Set exercise:
Retype the rows below, from the line that contains "Seguir (179, 1445)" through the line that contains "Minderler (169, 622)", keeping both of those lines. Omit the pictures from your copy.
::: Data records :::
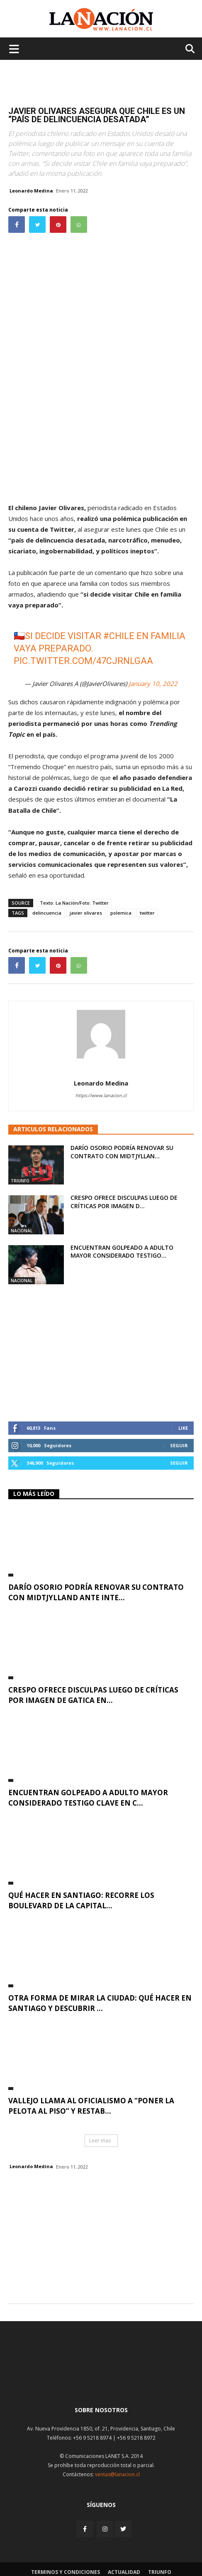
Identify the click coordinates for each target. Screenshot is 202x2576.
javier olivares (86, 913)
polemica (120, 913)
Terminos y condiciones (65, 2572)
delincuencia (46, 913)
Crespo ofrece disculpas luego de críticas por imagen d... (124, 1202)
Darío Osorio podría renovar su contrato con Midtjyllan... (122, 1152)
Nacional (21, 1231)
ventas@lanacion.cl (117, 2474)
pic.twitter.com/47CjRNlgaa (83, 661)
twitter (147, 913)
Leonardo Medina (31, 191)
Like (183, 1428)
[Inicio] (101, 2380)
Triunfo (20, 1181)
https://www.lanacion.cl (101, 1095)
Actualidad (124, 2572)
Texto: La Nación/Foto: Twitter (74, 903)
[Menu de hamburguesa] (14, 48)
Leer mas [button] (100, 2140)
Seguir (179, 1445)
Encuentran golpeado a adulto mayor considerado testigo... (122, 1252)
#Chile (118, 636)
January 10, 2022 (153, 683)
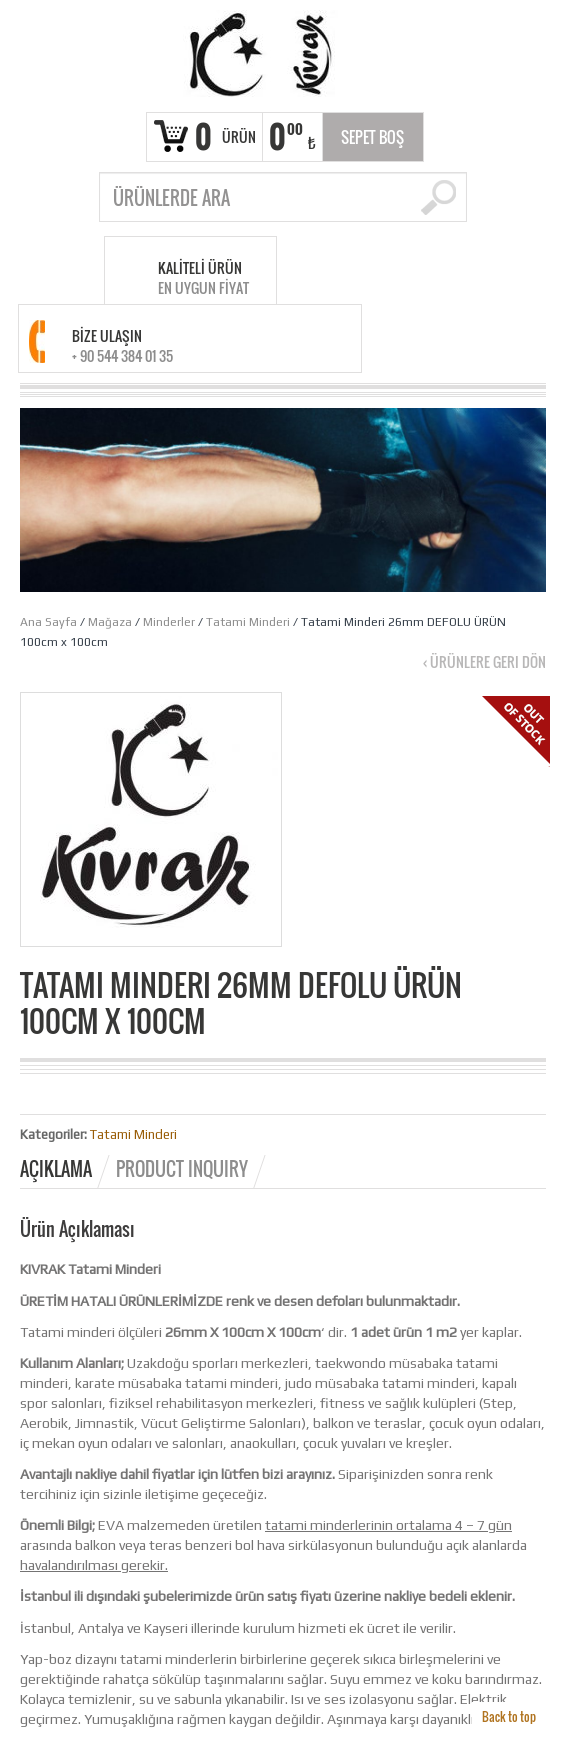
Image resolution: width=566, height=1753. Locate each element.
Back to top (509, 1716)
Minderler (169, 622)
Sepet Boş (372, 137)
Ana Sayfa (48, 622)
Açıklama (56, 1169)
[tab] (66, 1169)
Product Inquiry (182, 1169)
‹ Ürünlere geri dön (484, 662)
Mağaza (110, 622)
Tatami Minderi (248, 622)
:::
Task answer:
Seguir (179, 1445)
Encuentran golpeado a adulto mayor considerado testigo... (122, 1252)
#Chile (118, 636)
January 10, 2022 (153, 683)
Image resolution: width=566, height=1753. Locate each element.
Back to top (509, 1716)
Minderler (169, 622)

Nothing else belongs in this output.